Cofinancé par l’Algérie et la Chine, ce projet a été élaboré suivant son lancement effectif en trois (3) étapes, à savoir 2021/2024 avec la réalisation de l’unité pilote, la deuxième phase (2024-2027) sera dédiée à la production de 2 à 4 millions de tonnes de produits marchands, tandis que la troisième phase (2027-2035 à 2040) verra la production de 40 à 50 millions de tonnes, dont 30 millions de tonnes de produits marchands.

Trois sites miniers sont concernés officiellement par les phases d’exploitation de ce gisement, dont les ressources sont estimées à plus de trois (3) milliards de tonnes, localisés à Ghar Djebilet Ouest, Centre et Est, en plus du gisement de fer de Mechri Abdelaziz, situé à 200 km à l’Est de Ghar Djebilet.

Dans la wilaya de Bechar,  il est prévu à l’horizon 2029-2030 la réalisation de nombreuses installations et infrastructures de production sidérurgiques, installations de stockage du minerai provenant des sites d’exploitation de Ghar-Djebilet dans le but de son acheminement vers le nord du pays (Bethioua, wilaya d’Oran), par camion électrique et par train spécial, sachant qu’il est prévu la réalisation de 1.700 km de voies ferrées Bechar-Tindouf-Ghar Djebilet.  Outre ces infrastructures minières, il est aussi retenu au registre du même projet, qui donnera lieu, dans sa phase de concrétisation, la création de 3.000 à 5.000 emplois, la réalisation de grandes opérations d’amenées d’eau à travers un projet de transfert hydrique, tant pour les besoins des trois sites d’exploitation de minerai de fer que pour répondre à la demande des populations, de l’agriculture et de l’industrie en générale.

Au ministère de l’Energie, des hauts responsables n’ont pas cessé d’annoncer « la possibilité de démarrer l’exploitation cette année (2022) et d’exporter du fer brut vers la Chine ».

Le ministère de l’Energie avait indiqué récemment que les premières opérations commerciales se dérouleront à partir des installations pilotes et après confirmation de bruts concentrés et de poudre de fer (avec une capacité de production de 50 mille tonnes/an chacune), avant que le projet n’entre dans la phase d’exploitation à grande échelle avec une capacité d’extraction annuelle de 40 à 50 millions de tonnes de fer brut. « Cela nécessite la réalisation d’installations, dont le coût varie d’un milliard à 1,5 milliard de dollars par an sur une période allant de 8 à 10 ans » , avait annoncé le 24 avril dernier le ministre de l’Energie et des Mines, Mohamed Arkab.

Face à ce discours, que peut-on observer sur le terrain, dans la pure réalité ? Le projet de Ghar Djebilet est en vérité toujours à l’étude et les études techniques ou financières n’ont pas été encore achevées.
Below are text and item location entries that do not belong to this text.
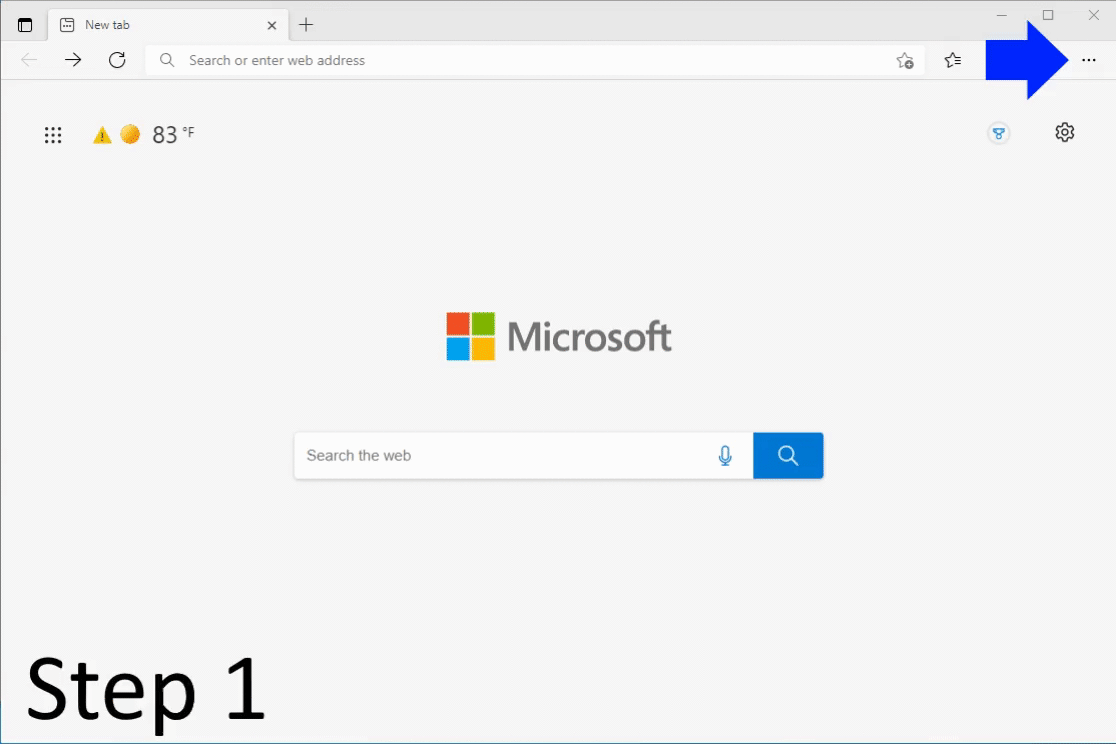The image size is (1116, 744).
Task: Open a new tab with plus button
Action: click(x=307, y=25)
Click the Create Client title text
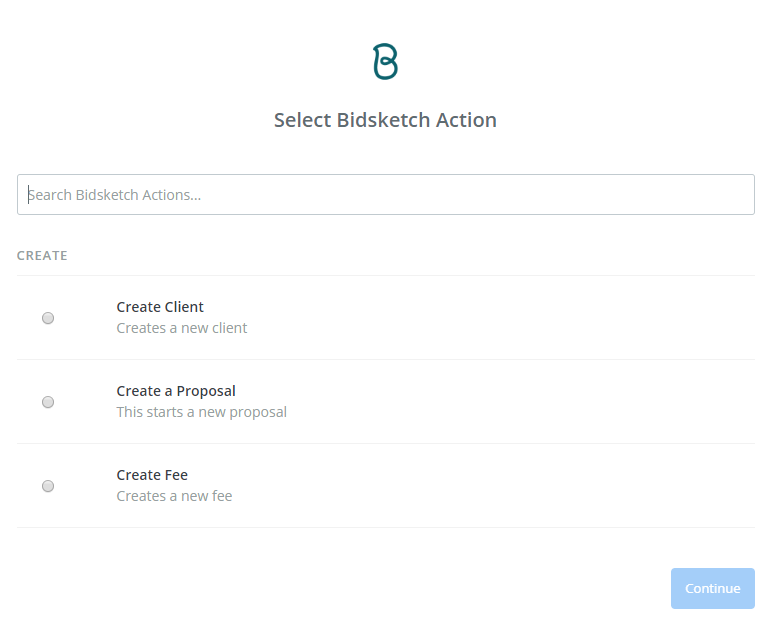The height and width of the screenshot is (642, 769). [160, 307]
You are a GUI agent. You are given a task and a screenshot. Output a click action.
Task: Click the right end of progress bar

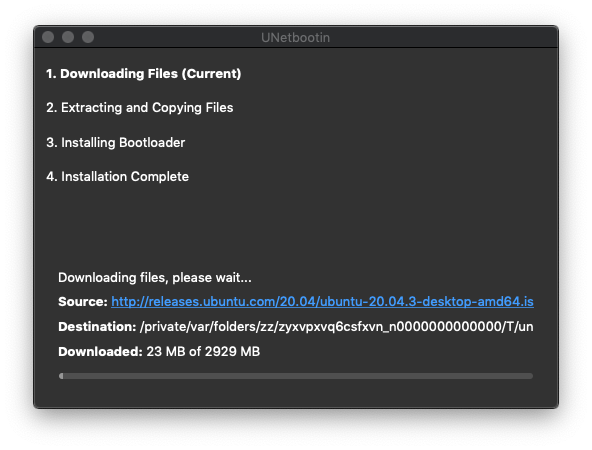point(530,376)
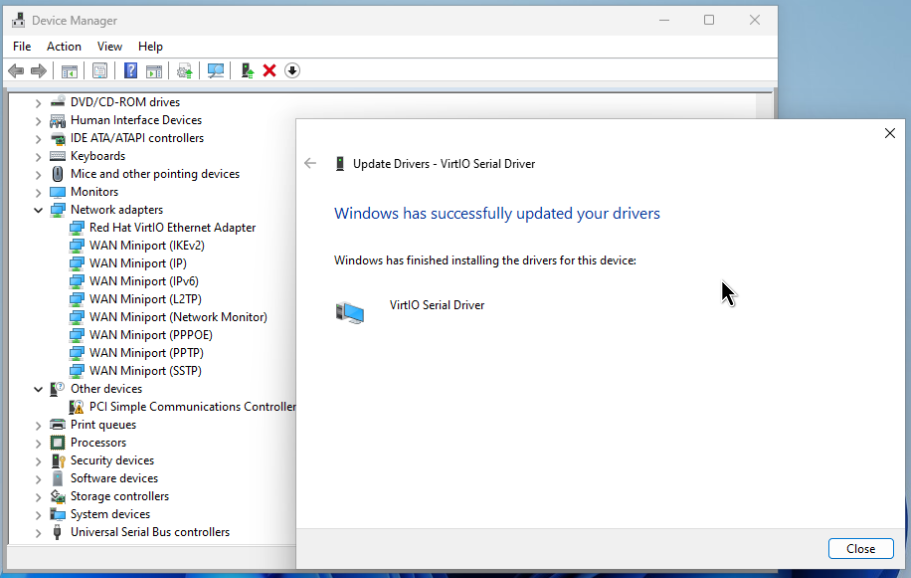Expand the Keyboards category
The height and width of the screenshot is (578, 911).
pyautogui.click(x=38, y=156)
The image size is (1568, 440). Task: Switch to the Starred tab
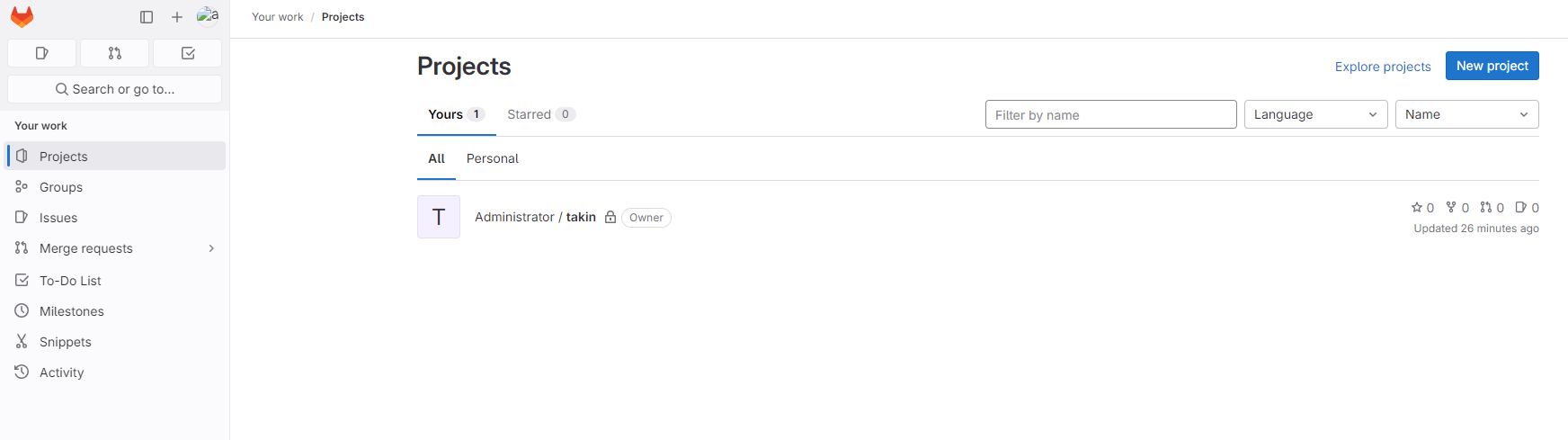[x=540, y=114]
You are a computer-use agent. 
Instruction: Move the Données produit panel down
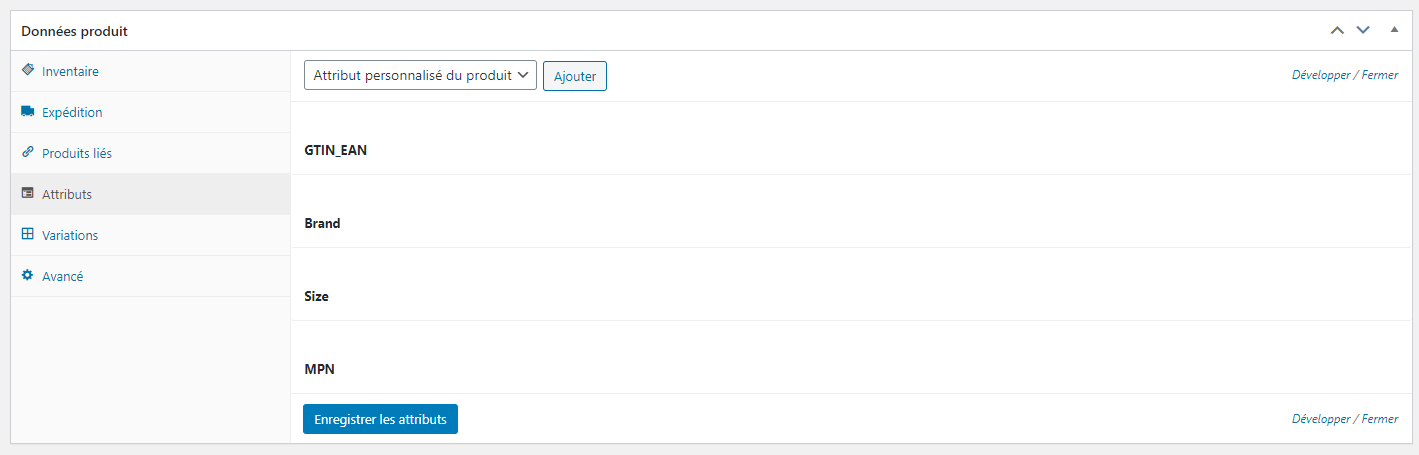pyautogui.click(x=1362, y=31)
Le projet ne peut en aucun cas commencer au cours de cette 2022 comme il n’a jamais pu démarrer en 2021. Les dirigeants algériens le savent pertinemment d’autant plus qu’aucun engagement solennel chinois n’a été pris officiellement pour apporter les fonds nécessaires au lancement de ce projet contraingnant l’Etat algérien à chercher des solutions alternatives qui n’ont pas été identifiées. En clair, tout ce qui a été annoncé par les autorités algériennes n’est que de la poudre aux yeux et Ghar Djebilet demeure encore un rêve couché sur du papier et une simple illusion dans la réalité.